Muscle reinforcement techniques often involve synthetic materials (a mesh prosthesis). The mesh is placed either over the defect (anterior repair) or under the defect (posterior repair). At times staples are used to keep the mesh in place. These mesh repair methods are often called "tension free" repairs because, unlike some suture methods (e.g., Shouldice), muscle is not pulled together under tension. However, this widely used terminology is misleading, as there are many tension-free suture methods that do not use mesh (e.g., Desarda, Guarnieri, Lipton-Estrin, etc.).

Evidence suggests that tension-free methods (with or without mesh) often have lower percentage of recurrences and the fastest recovery period compared to tension suture methods. However, the use of prosthetic mesh appears to have a higher likelihood of causing long-term pain and can also lead to infections. Cell-based adjuncts remain under investigation and may alleviate some of these complications.

The frequency of surgical correction ranges from 10 per 100,000 (U.K.) to 28 per 100,000 (U.S.). After elective surgery, the 30-day mortality rate for inguinal or femoral hernia repair stands at 0.1 percent, but it increases to 2.8 to 3.1 percent after urgent surgery. When a bowel resection is part of the hernia repair, the mortality rate is even higher. Older age, femoral hernias, female sex, and urgent repair are identified as other factors linked to a higher risk of mortality.

** Provided data **
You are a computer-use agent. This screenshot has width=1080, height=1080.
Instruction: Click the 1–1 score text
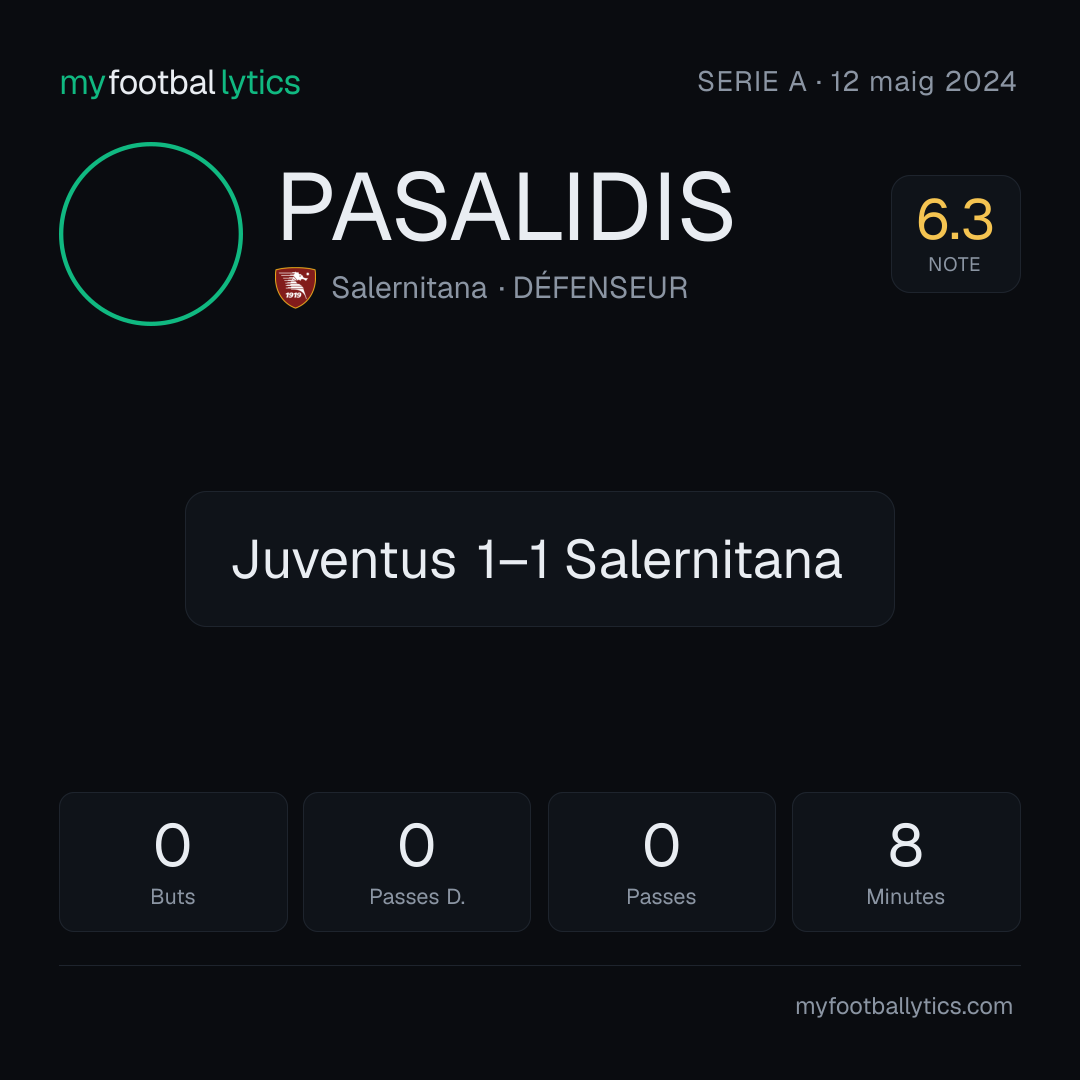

** List of tasks **
**1)** According to the hernia repair passage, what is the 30-day mortality rate after elective surgery for inguinal or femoral hernia repair?
**2)** Using the hernia repair passage, explain why the "tension free" label for mesh repair methods is described as misleading.
**3)** Decide whether each statement agrees with the hernia repair passage:
(a) In a posterior repair, the mesh is placed under the defect.
(b) Prosthetic mesh appears less likely than other methods to cause long-term pain.
(c) The frequency of surgical correction is higher in the U.K. than in the U.S.

** Answers to each task **
**1)** 0.1 percent.

**2)** Many tension-free suture methods do not use mesh, such as Desarda, Guarnieri and Lipton-Estrin. The label therefore wrongly suggests that only mesh repairs avoid pulling muscle together under tension.

**3)**
(a) Yes: "or under the defect (posterior repair)"
(b) No: "the use of prosthetic mesh appears to have a higher likelihood of causing long-term pain"
(c) No: "ranges from 10 per 100,000 (U.K.) to 28 per 100,000 (U.S.)"